Military Hospitals Meet New Realities
Monday, February 11, 2008
When Pentagon planners first proposed consolidating military hospitals in the Washington region, it was aging infrastructure, not casualties from Iraq and Afghanistan, that drove the decision.
But the outcry last year over conditions at Walter Reed Army Medical Center has forced the Pentagon to rethink how it will care for troops in the Washington region, the hub for wounded service members returning to the United States.
As the Defense Department moves forward with a $2 billion undertaking that includes a massive expansion of the National Naval Medical Center in Bethesda and the construction of an Army hospital at Fort Belvoir, the scale and the cost of the projects have grown in direct response to the fallout from Walter Reed.
"Certainly, the amount going into building infrastructure wouldn't be as high without it," said Rear Adm. John M. Mateczun, commander of a joint task force set up to oversee the hospitals.
Overall costs for closing Walter Reed and moving its services to Bethesda and Fort Belvoir have risen 71 percent since the initial 2005 projection, making this "the largest infrastructure investment that has ever been made in military medicine," Mateczun said.
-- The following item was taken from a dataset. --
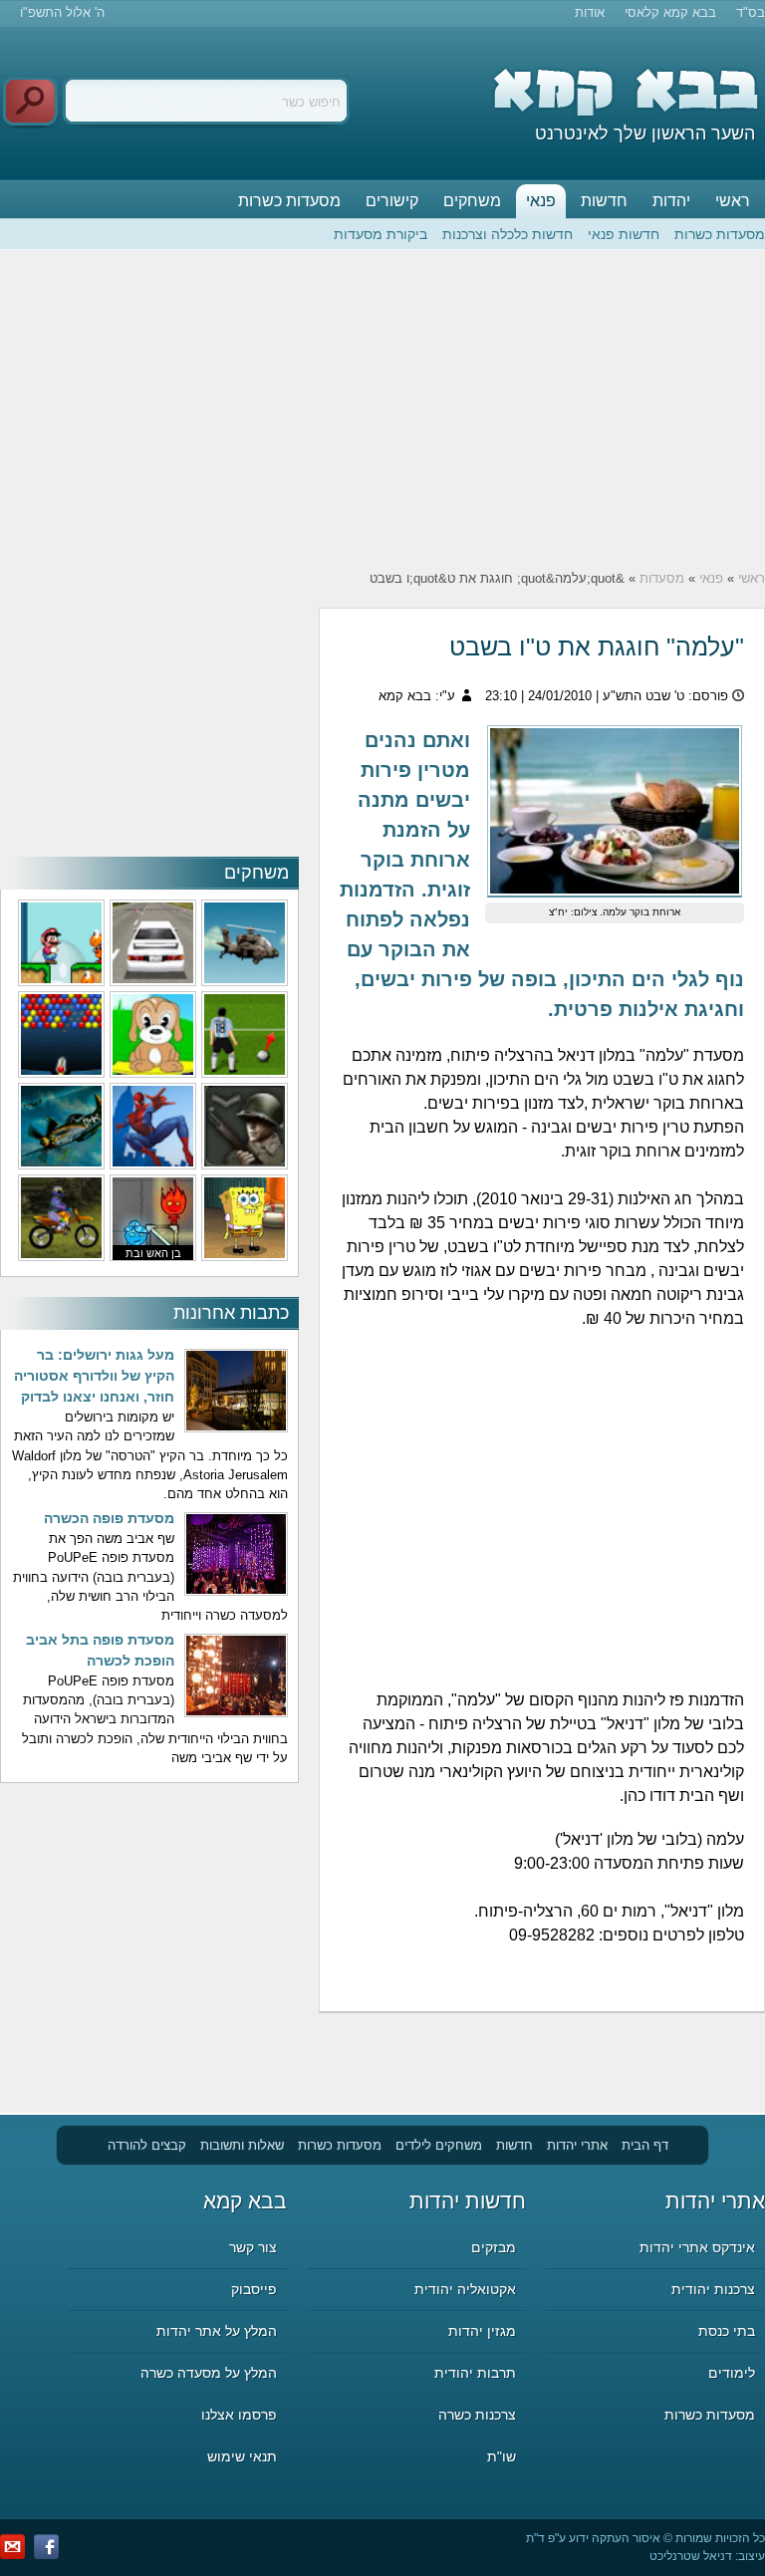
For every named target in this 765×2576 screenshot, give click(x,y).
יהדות (671, 200)
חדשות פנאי (623, 234)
Advanced neurological equipment for troops with brain injuries, a rehabilitation center for amputees, more space for visiting families, even renovated hospital rooms will come with Bethesda's expansion. In addition, a nonprofit group plans to build a state-of-the-art center for troops suffering from traumatic brain injury or post-traumatic stress disorder.
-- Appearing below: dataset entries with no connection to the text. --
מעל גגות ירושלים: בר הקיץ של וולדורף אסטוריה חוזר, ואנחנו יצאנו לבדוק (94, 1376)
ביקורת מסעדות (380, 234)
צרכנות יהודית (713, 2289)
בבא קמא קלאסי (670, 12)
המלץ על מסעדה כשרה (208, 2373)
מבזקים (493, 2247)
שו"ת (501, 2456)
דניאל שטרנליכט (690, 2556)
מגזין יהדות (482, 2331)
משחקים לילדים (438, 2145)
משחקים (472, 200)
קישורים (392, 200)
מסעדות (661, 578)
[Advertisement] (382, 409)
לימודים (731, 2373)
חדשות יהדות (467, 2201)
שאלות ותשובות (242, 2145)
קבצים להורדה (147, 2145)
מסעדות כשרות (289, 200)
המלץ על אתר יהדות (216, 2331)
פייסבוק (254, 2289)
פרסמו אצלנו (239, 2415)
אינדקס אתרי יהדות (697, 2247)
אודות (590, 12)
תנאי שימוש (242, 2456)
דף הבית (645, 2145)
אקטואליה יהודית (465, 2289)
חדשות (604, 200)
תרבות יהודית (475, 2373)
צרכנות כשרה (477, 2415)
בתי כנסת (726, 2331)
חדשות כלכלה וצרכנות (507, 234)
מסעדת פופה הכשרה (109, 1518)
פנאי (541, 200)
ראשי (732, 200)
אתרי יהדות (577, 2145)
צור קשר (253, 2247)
At Fort Belvoir, a 120-bed hospital will be built faster and will accommodate some wounded troops with orthopedic and mental health concerns. The Army will begin pouring the foundation this month for a facility three times the size of DeWitt Army Community Hospital.
The decision to close Walter Reed was approved by the Pentagon's base realignment and closure commission in 2005. The focus was on replacing the aging Walter Reed with a premier medical center at Bethesda, saving money in the long term and streamlining Army, Navy and Air Force medical care in the region, said Charles Battaglia, executive director of the 2005 BRAC Commission.
But even as the proposal was approved by Congress and President Bush in 2005, wounded soldiers were pouring into Walter Reed at the rate of about 1,000 a month.
A year ago, a series in The Washington Post documented poor living conditions for veterans recovering from wounds there, as well as red tape that left many of the soldiers trapped in bureaucracy.
"The BRAC world didn't really think about the war in Iraq or the patient load," said David K. Oliveria, BRAC program manager for the Navy hospital. "It's kind of like driving a race car while it's racing down the track, and saying, by the way, I need two new tires."
The need to rethink the new hospital's design led the Navy to delay completion of its draft environmental impact study from July, then October, before finally releasing it in December.